N’Assembly moves to revise rejected Electoral Act

The National Assembly Monday took steps to repackage the controversial Electoral Act amendment Bill rejected by President Muhammadu Buhari earlier this month.

According to the Nation, Members of Senate and House of Representatives Committees on Independent National Electoral Commission (INEC) held a closed session Monday to articulate ways and means to reconsider contentious clauses of the rejected Bill.

If the Bill is passed by the two chambers, that will be the fourth time the National Assembly will consider and pass the Electoral Act amendment Bill.

President Buhari vetoed the Electoral Act Amendment Bill 2018, citing drafting issues, which he said were likely to affect the interpretation and application of the Principal Act.
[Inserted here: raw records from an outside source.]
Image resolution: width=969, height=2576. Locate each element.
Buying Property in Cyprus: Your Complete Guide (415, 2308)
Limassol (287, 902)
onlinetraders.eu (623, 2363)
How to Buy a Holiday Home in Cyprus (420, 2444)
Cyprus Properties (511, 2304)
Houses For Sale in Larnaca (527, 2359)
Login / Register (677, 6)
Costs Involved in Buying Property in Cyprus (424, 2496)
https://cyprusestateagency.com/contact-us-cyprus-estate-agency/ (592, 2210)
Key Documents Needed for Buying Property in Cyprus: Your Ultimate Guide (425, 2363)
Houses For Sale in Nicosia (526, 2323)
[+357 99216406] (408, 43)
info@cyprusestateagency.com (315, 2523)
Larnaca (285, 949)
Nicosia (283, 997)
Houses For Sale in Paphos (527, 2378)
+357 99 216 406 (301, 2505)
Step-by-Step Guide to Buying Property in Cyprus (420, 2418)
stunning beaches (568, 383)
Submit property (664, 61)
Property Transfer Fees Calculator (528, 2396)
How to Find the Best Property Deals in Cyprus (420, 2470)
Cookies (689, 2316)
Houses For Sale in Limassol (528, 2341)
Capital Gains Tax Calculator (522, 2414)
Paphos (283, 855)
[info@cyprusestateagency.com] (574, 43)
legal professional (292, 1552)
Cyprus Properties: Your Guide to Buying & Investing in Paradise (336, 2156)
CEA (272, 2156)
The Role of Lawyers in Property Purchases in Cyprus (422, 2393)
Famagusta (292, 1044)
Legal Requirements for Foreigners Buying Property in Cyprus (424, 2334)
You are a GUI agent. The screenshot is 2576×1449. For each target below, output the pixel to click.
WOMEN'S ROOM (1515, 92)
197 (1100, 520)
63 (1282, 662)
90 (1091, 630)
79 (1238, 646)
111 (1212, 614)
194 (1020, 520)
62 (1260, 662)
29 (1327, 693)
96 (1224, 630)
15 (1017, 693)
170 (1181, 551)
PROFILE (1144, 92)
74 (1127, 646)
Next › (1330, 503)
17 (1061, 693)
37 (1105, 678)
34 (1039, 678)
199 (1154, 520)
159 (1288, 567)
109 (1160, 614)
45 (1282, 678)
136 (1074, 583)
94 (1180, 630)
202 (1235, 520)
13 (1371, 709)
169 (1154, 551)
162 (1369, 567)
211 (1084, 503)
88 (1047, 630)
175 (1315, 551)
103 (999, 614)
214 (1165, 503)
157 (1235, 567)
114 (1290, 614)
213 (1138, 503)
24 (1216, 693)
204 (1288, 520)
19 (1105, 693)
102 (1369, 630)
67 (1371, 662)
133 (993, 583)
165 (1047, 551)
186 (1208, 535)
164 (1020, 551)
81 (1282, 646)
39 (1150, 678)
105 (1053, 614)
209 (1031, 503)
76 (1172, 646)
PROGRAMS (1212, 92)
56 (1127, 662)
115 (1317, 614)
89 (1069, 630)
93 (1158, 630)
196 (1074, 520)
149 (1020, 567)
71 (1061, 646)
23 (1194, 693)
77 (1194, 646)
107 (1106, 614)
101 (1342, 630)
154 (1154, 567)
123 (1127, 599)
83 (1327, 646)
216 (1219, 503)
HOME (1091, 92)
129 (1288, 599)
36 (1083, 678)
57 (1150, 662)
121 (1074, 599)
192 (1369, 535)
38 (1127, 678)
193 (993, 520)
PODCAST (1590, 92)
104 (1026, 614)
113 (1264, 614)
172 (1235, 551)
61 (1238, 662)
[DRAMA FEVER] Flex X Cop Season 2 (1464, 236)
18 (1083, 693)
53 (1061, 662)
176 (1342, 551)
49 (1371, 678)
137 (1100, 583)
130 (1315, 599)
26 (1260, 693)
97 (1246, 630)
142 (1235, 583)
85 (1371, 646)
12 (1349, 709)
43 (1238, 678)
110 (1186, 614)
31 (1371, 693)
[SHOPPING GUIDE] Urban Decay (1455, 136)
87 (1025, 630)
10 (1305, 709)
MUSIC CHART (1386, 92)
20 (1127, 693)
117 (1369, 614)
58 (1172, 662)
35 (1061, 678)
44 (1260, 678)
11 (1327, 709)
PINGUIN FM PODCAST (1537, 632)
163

President Buhari in separate memos to the Senate President, Bukola Saraki, and the Speaker of House of Representatives, Hon. Yakubu Dogara, said that some of the provisions of the Bill would adversely affect the operations of the Independent National Electoral Commission (INEC) if allowed to pass.

The rejection of the Bill by President Buhari was communicated to the presiding officers of the National Assembly in a letter dated September 3, 2018

Although the issue of the use of electronic card readers was not raised by the President in his veto of the Bill, some stakeholders believed that the rejection of the Bill by President Buhari also meant that the card reader will not be used for the conduct of the 2019 general elections.

The Presidency on its part has come up strongly to say that the card reader was not part of what the National Assembly sent to the President for assent.

President Buhari had in March this year turned down the amendment to the Electoral Law, which altered the sequence of elections.

The amendment placed the National Assembly election first, followed by presidential election while governorship and state Houses of Assembly elections would hold last in the order of elections.